Adjudicators and Academic Offences Committee are expected to determine whether an academic offence has been proven, before deciding which penalty to apply. Where a professional body (or similar) may be concerned with the intentionality of the offence, a judgement has to made as to whether the offence was intentional or not.

C2.

A student may be found guilty of an academic offence whether or not there has been any intention to deceive; that is, a judgement that negligence has occurred is sufficient to determine guilt.

C3.

Any allegation can be dismissed before or after a meeting with the student has been held. The Departmental Adjudicator may determine that no offence has been committed at any point of their investigation, but not after a case has been referred to the Faculty.
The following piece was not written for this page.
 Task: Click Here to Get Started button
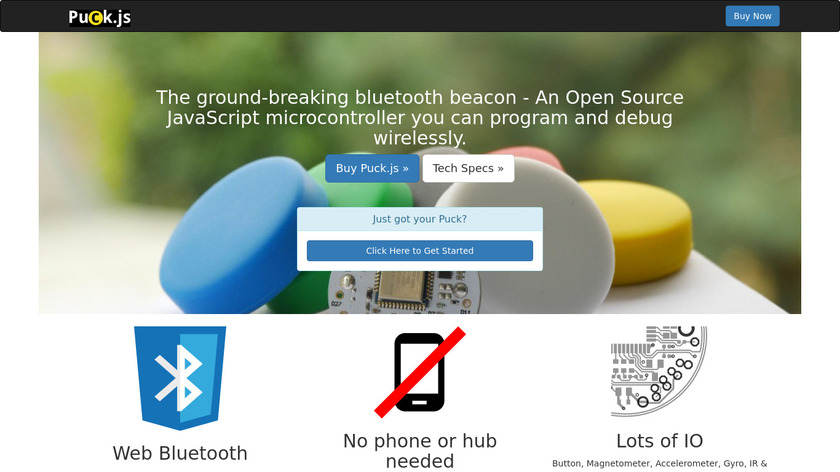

The Faculty Adjudicator may determine that no offence has been committed at any point after a case has been referred to them by the Department, but not after the case has been referred to an Academic Offences Committee. In all cases where formal proceedings have begun, such a decision should be confirmed to the student in writing and noted on the student’s record.

C4.

In determining an appropriate penalty, the Adjudicator or Academic Offences Committee will take the following into account:

a. the degree of severity of the offence;

b. whether it is a first or subsequent offence, and, if applicable, the nature and severity of the previous offence;

c. the academic stage the student has reached (first year undergraduate, Masters etc.);

d. any extenuating circumstances;

e. the status of the module enrolment (ie core, compulsory or optional).

C5.

The Adjudicator or Academic Offences Committee should not take a student’s array of marks into consideration when allocating a penalty.

C6.

When more than one offence is considered at the same time the offences will normally all be considered as a first offence if the student has not previously been found guilty of an academic offence. A subsequent offence may occur from the point at which a student is found guilty of a first offence.

C7.

If an academic offence is proven, the Adjudicator or Academic Offences Committee shall apply a penalty and may, in addition, require the student to complete an Academic Integrity Tutorial, attendance at which will be considered compulsory. Attendance at an Academic Integrity Tutorial cannot replace a penalty. Failure to attend the Academic Integrity Tutorial will be noted should the student commit any subsequent offences and shall not be considered as a valid claim of mitigation, unless exceptional extenuating circumstances have prevented the student from attending.

Penalties for Undergraduate and Postgraduate Taught Students

C8.

The following penalties may be applied by Departmental Adjudicators, Faculty Adjudicators and Academic Offences Committees:

  • Penalty 1: A formal written warning only;
  • Penalty 2: Unit of assessment to be referenced correctly and assessed for an uncapped mark;
  • Penalty 3: Unit of assessment to be referenced correctly and assessed for the maximum of a capped pass mark;
  • Penalty 4: Mark of zero to be given for the unit of assessment, reassessment available to the Board of Examiners.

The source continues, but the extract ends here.